PROBLEM STATEMENT: The required output is every line from the one containing "Task: Click the 'Guardados: 0 bytes' text" through the last line of the listing below, copied exactly, pictures excluded.

DATA FOR THIS TASK:
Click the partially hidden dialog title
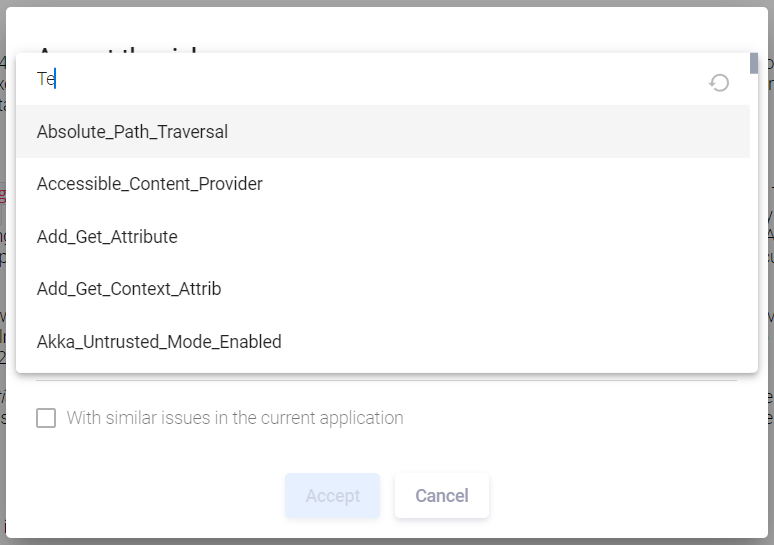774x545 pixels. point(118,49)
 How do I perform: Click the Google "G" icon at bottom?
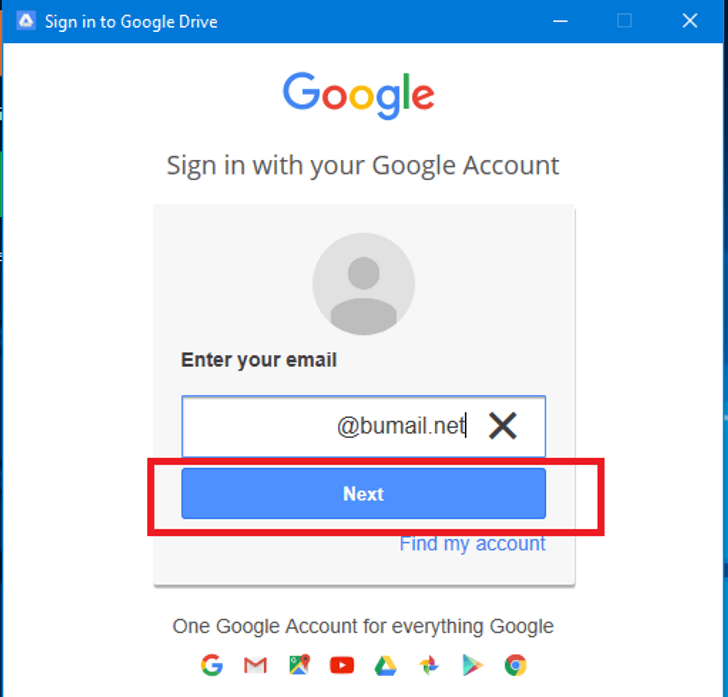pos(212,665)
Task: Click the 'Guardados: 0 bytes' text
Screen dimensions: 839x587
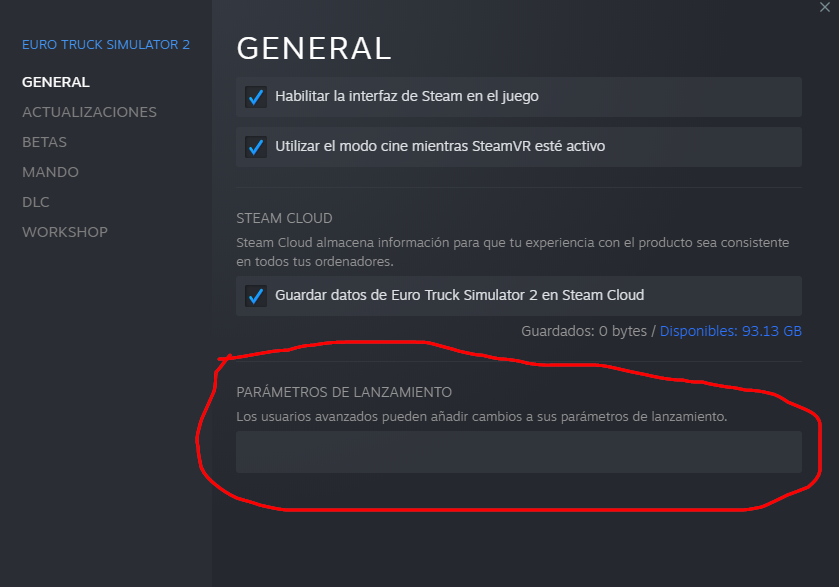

YOUR SOLUTION:
Task: Click the 'Guardados: 0 bytes' text
Screen dimensions: 839x587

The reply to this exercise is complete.